To: Gulo who wrote (2646)5/20/2003 9:50:41 PM
From: marcos  Read Replies (4) | Respond to of 37260
 
Agreed completely in principle, Gulo ... each person's body is their own, to do with as they will ... got to have it illegal to burn a whole bale of pot on a city lot, of course, because it could stain the whites on your neighbours' clotheslines, but that's well covered under environmental law, don't need a special statute for it

On the practical side, there was a mountie interviewed a few days ago, he figured that 'decriminalisation' would result in more, not less, harassment and damage to young people .... reason being, as things stand the mounties basically do not enforce the law much, since they realise it is absurdly draconian and an intrusion on the liberty of the person ..... but if it was only a misdemeanour, he figured there would be a lot more charges, then people would be jailed for non-payment of fines .... he said in other jurisdictions [can't recall where], this has resulted in three times the imprisonment than had the previous felony classification



To: Gulo who wrote (2646)5/21/2003 2:10:28 PM
From: SofaSpud  Respond to of 37260
 
I think my discomfort on the pot issue stems in part from the perception that this initiative is by no means an indication of a commitment to individual liberty.
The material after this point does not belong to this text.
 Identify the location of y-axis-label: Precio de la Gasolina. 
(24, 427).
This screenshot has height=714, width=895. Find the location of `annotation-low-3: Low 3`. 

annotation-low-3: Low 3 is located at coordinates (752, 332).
This is a one-off by some people whose development arrested somewhere ca. 1970.

They've just increased the fine here for not wearing your seatbelt. I'm confident that the future of medicare will include discrimination on the basis of vice (alcohol, tobacco and the fat content of food, but not unsafe sex practices). In some places adults are required to wear bicycle helmets. That's the nanny state. It would have been unthinkable in the 1960s, when medicare was introduced, that the state would use the excuse of money to dictate intimate details of people's lives. Today the cost of medicare means that's very much on.

What about a pregnant addict? There was a case in Manitoba a few years ago, where intervention was contemplated. FAS is irreversable, and the treatment costs society an estimated $3 million during the victim's lifetime. There is no philosophical framework in place for a discussion of the relative rights in this instance.

My strong bias is for a very limited state. But this pot thing is a diversion, a tiny sapling in the forest of bureaucracy. We need the broader discussion, not this.